Segment Start: Input data
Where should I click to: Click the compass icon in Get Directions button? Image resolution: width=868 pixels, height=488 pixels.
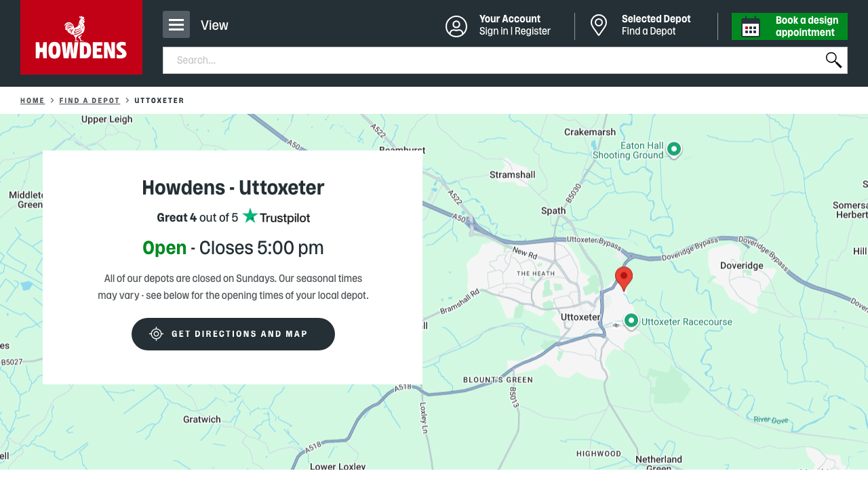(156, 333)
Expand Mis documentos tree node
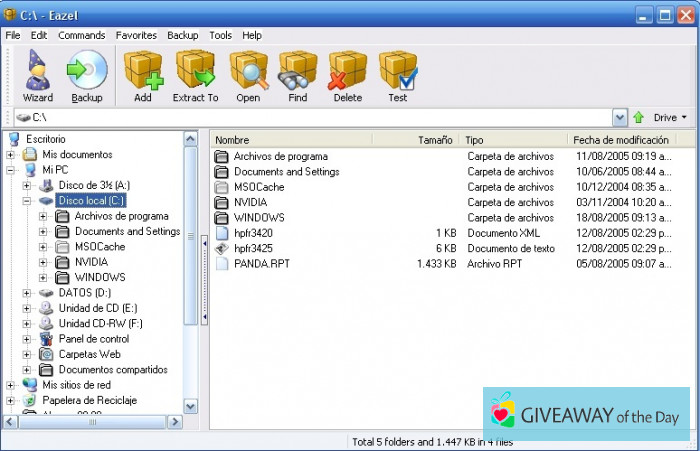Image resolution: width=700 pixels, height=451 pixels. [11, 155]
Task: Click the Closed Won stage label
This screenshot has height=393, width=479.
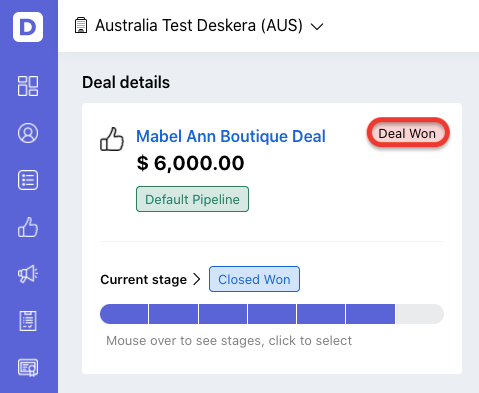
Segment End: Input data
Task objective:
All entries above, minus the pictures, should be repeated exactly.

Written solution:
Where should I click to: Click the compass icon in Get Directions button? Image resolution: width=868 pixels, height=488 pixels.
(156, 333)
Expand Mis documentos tree node
Image resolution: width=700 pixels, height=451 pixels. [11, 155]
Task: Click the Closed Won stage label
This screenshot has height=393, width=479.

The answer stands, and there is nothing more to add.